Prince Michael of Liechtenstein
Militant Islamist group Boko Haram is achieving more terrorist success in northeastern Nigeria and neighbouring areas. It intends to build an Islamic state, similar to the achievements in Syria and Iraq of ISIS, the Islamic State of Iraq and Syria, writes Prince Michael of Liechtenstein.
Nigeria, in a general terms, consists of a mainly Islamic north and a Christian and animistic south. The number of ethnicities is important. Nigeria’s oil wealth is based mainly in the Niger Delta in the southeast.
Nigeria’s army, although in theory well-equipped, is helpless against the Boko Haram terrorists, who are allies of al-Qaeda and killed more than 2,000 civilians in the first six months of 2014.
The international community expects the Nigerian government to regain control over the northeast of the country, stop the atrocities and free Boko Haram’s hostages, especially children.
This is not going to happen. It is naive to believe Nigeria’s government can offer more than words.

[Stored data entries]

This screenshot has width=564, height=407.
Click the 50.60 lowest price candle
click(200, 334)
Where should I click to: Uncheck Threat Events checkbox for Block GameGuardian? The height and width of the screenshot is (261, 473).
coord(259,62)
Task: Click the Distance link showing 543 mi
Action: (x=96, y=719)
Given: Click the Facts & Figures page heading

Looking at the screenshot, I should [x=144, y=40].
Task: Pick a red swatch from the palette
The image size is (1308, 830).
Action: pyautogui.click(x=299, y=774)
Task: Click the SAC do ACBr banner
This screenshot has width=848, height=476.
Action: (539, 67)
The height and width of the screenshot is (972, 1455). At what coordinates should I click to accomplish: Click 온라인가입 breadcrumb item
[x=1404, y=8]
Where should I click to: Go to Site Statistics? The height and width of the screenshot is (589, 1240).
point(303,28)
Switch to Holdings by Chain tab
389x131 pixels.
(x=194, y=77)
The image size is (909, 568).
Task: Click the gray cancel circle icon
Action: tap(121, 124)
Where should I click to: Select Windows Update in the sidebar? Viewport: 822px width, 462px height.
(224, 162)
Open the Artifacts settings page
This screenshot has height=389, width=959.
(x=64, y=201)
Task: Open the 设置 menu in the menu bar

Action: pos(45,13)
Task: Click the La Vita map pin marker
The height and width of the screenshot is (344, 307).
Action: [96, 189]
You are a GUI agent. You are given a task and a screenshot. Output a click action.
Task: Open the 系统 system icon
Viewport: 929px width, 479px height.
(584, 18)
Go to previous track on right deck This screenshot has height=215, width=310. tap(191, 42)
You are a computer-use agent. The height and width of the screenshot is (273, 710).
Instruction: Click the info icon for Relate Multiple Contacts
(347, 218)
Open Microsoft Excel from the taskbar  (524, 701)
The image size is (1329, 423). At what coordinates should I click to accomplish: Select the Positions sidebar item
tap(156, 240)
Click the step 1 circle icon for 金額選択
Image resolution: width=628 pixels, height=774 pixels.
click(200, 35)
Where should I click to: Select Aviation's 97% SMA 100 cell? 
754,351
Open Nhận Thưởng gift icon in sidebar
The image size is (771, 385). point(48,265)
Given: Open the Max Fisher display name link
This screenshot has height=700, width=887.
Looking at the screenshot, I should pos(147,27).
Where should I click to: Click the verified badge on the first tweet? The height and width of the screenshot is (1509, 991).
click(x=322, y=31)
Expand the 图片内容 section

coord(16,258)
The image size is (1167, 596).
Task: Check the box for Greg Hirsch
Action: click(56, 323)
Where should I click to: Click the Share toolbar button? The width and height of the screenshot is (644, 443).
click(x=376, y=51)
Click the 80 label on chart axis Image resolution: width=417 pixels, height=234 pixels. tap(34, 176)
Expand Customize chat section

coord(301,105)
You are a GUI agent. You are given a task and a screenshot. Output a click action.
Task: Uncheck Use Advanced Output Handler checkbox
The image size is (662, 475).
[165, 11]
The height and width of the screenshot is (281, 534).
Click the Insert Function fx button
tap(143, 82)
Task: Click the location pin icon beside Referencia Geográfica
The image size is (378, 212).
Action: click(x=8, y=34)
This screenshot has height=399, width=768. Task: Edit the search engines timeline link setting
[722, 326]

- **What you are asked to do**: According to the article on Boko Haram, how many civilians did the group kill in the first six months of 2014?

- **Answer space**: More than 2,000.